> **Recorded information**
================

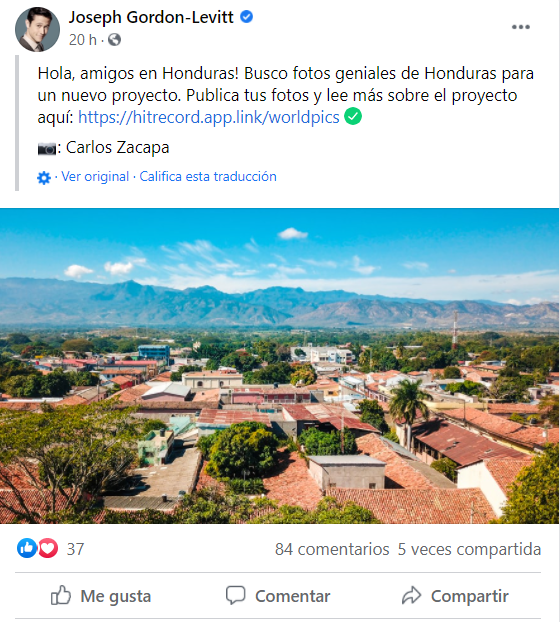The image size is (560, 622).
Task: Click the blue like reaction icon
Action: [27, 548]
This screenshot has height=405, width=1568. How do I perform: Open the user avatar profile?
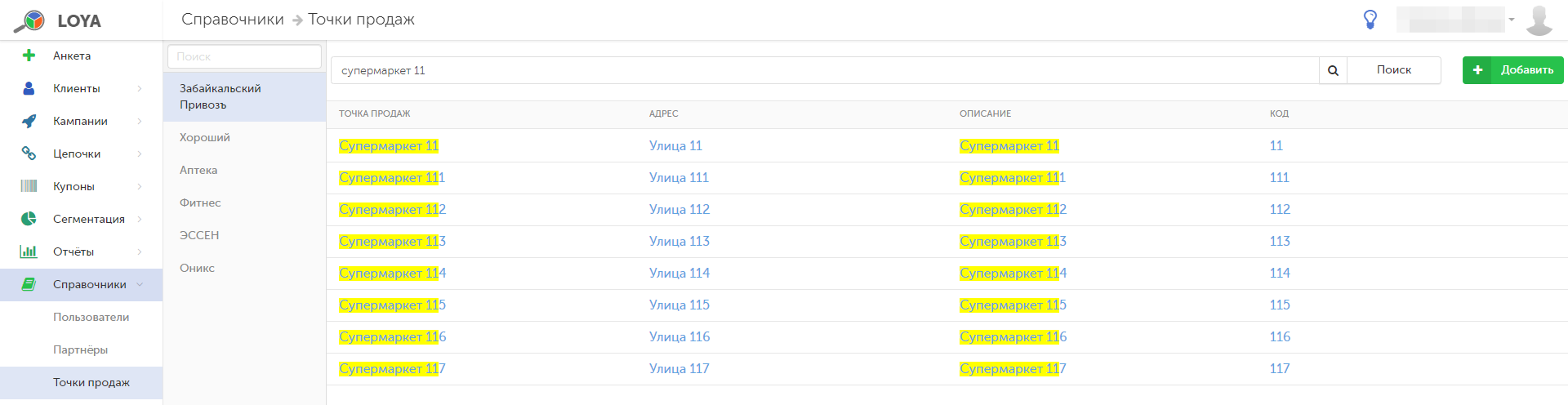tap(1539, 20)
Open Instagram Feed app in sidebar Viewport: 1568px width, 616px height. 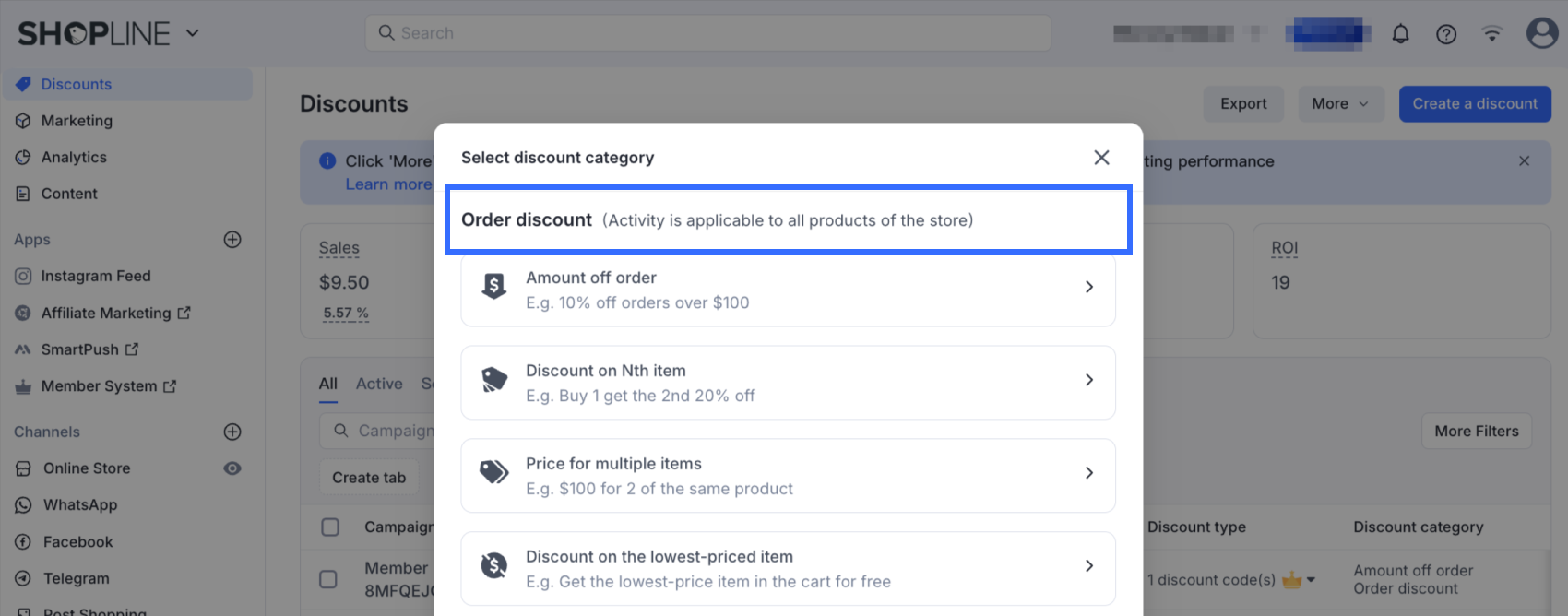click(x=95, y=276)
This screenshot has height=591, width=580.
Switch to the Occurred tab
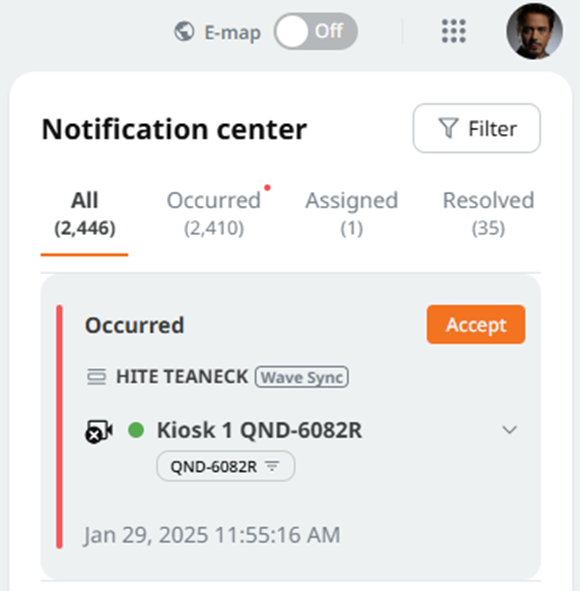click(x=214, y=214)
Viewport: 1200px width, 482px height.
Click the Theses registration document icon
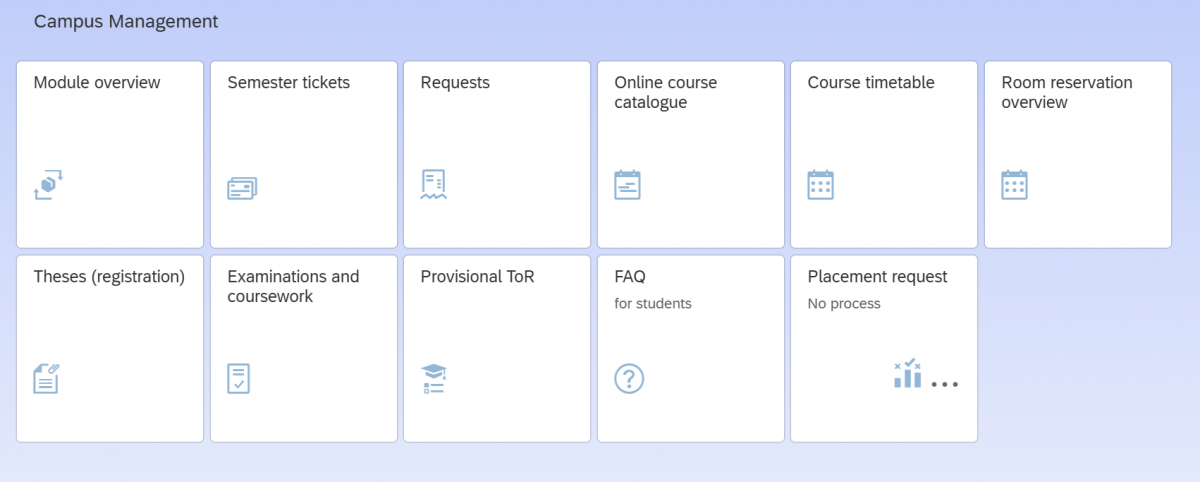47,379
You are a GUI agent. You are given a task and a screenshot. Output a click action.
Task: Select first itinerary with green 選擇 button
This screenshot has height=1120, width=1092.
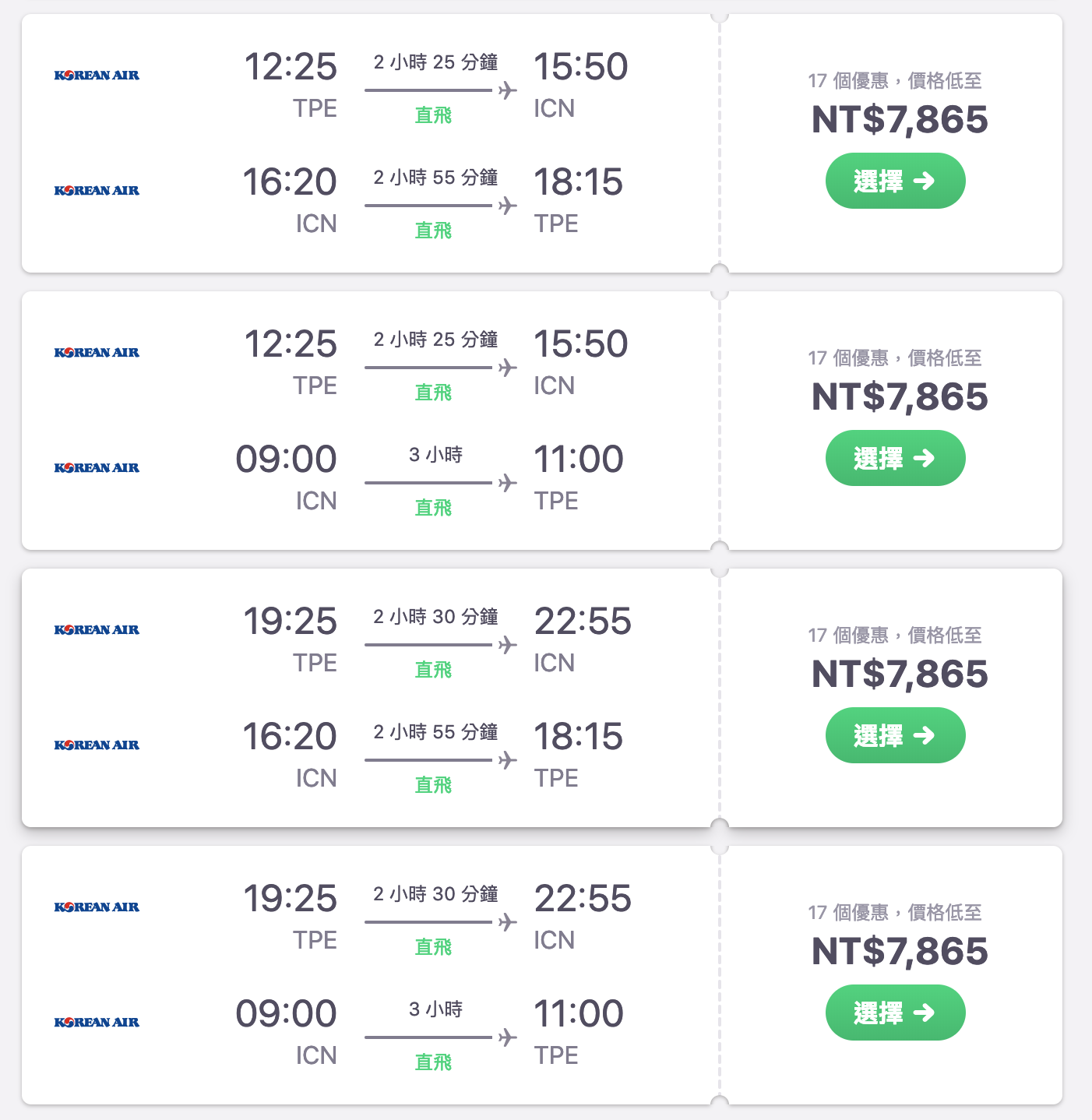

================

> **What you will do**
Reproduce the records word for word, beginning at the line that contains "This screenshot has height=591, width=580." and continuing through the end of the records. Leave the pictures out.

> **Correct answer**
This screenshot has height=591, width=580.
Switch to the Occurred tab
click(x=214, y=214)
Viewport: 1200px width, 482px height.
Click the Theses registration document icon
47,379
You are a GUI agent. You are given a task and a screenshot. Output a click action.
Task: Select first itinerary with green 選擇 button
This screenshot has height=1120, width=1092.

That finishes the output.